ミッドウェイ周辺のサンゴ礁の様子はサンゴが多く分布している場所とあまりない場所があるがその違いはどうして起こるのか、それぞれの生態系の役割は何か、ミッドウェイのサンゴ礁が持続可能かどうか?というのが課題である。ハワイ諸島国家自然保護区は1859年に発見されて、1867年に米国による領有宣言がなされた。ミッドウェイはそのハワイ諸島の一番近くの島から2,000km離れている場所である。にもかかわらず、人間活動の影響を受けている。北太平洋の漁業によるゴミ;魚網や海外から流れ着いたゴミ(パソコンまでありました!)が非常に多く、残留物の影響も多い。例えばアホウドリやウミガメ、モンクアザラシ等。
1998年に最優先に保護するものとして鳥類(アジサシ、クロアシアホウドリ、コアホウドリ)と哺乳類(ハワイアンモンクアザラシ)、
両生類が制定された。Burke(2002)によるとこの島の生物多様性は低く、固有種の割合が高い(50%とも言われるほど)。
サンゴ礁の北限に位置しておりmarginal ecologyを観察するのに面白く、手付かずの食物連鎖を見ることが出来るのが面白い。人間の影響のない場所、人間の影響下にある場所、人間の間接的影響を受けている場所の比較が出来る興味深い場所である。
形成と破壊のバランスを見ている。サンゴがある場所、サンゴがなくサンゴモが繁茂している場所、生物侵食が起こっている場所、、、etc。生物侵食によりサンゴやサンゴモが砂と砂利になる。この島ではさまざまな環境があるのが興味深い。

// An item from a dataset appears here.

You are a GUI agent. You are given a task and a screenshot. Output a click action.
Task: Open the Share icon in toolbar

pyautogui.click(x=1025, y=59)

調査、モニタリング、実験(定着と成長)、コアサンプル採取により環境を測っている。ここはストレスは高く、海面上昇は「低ー高」、人間活動の影響は「低ー中」、海洋の酸性化は高く、気候変動に関しては予測不可な場所といえる。
研究活動のさまざまな段階においてボランティアの協力を得ている。
●スミス博士 セイシェルにおけるアースウォッチ活動の報告
西インド洋のセイシェル共和国のサンゴ礁をフィールドにしている。
インド洋の選定理由;
・350種のサンゴが確認されるという高い多様性があり
・高い依存性(人間が食べ物を調達したり生活の場にしたり)
・エコツーリズムの場
・98年の白化現象の影響
・気候変動による将来的な影響を受ける脅威があること
1998年、海水温が異常に上昇し、90%のサンゴが死滅した。
・どの種が生き残ったか?
・どの環境で生き残ったか?
・98年以降、どの種が回復したか?
に焦点を当てて研究している。それぞれのサンゴの年齢や回復度合いの測定、そしてそれぞれの場所における魚類の多様性、サンゴの分布と魚類の分布の関係が面白い。
フィールドとしては人間活動の影響から離れているDesroches環礁を選んだ(アヘ島への南西250km)
3つの異なる生息域(habitat)についてビデオトランセクトで計測;
1)環礁の端透明度が高い、1998年以降サンゴは回復
(outer atoll rim ; clear water exposed (15-30m)/exposed)
2)濁ったラグーン(礁湖)。光量は低い。大半のサンゴは小さい。大きなダイオウサンゴ属とハマサンゴ属も見られる。
(turbid lagoon (8-10m), very low light levels/sheltered)
3)濁ったラグーン。光量は中ー高レベル
(turbid lagoon(3-5m)moderate-high light/ sheltered)
ラグーンではサンゴの多様性が高かった。繊細として知られているミドリイシ類(Acropora bedsといえるほど!)がなぜこのような場所で生き残り、またこれがどのように魚類の多様性と関連しているのか興味深い。光量が少なく不透明なところでも生き残ったミドリイシ、条件が悪くても生き残ったサンゴがあり、なぜそのような一般的に弱いとされている種に体制があり、他の種にはないのか不思議である。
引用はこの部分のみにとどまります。